A probe for measuring wetting front migration in rocks.

To facilitate investigations of flow dynamics in unsaturated fractured rocks, we have designed a probe to qualitatively monitor saturation changes in borehole environments. This flexible probe is able to fit the cylindrical shape of boreholes and requires no backfill. Field results suggest that the design of this electrical resistivity probe (ERP) is suitable for determining changes in relative wetness along boreholes in unsaturated fractured rock environments. The performance of these probes was compared with that of psychrometers under a variety of tests; these probes were found to be significantly cheaper in addition to providing data that had a greater spatial and temporal resolution.

Development of a Wet Plume Following Liquid Release along a Fault

To investigate unsaturated flow through a fault located within fractured welded tuff, we performed in situ field experiments in the Exploratory Studies Facility at Yucca Mountain, Nevada.
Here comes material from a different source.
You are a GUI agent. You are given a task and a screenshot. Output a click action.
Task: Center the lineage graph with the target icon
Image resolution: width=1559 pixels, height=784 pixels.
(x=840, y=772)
This experiment involved the release of approximately 82000 L water for a period of 17 mo directly into a near-vertical fault under both constant positive head (at about 0.04 m) and decreasing fluxes. As water was released into the fault, changes in moisture content were monitored in the formation while a large cavity excavated below the test bed was visually inspected for seepage. We observed that water (introduced along the fault) maintained the fault as the primary vertical flowpath, while the adjacent fractured rock served to move water laterally and vertically. Further, unlike primary flowpaths along the fault, flow was not persistent along the secondary flowpaths. While this field experiment provided preliminary insights about the flow field associated with a fault, it also demonstrated the need to investigate the role of infill material and secondary fractures in diverting flow from gravity-driven fast flow toward flowpaths in which lateral flow may occur.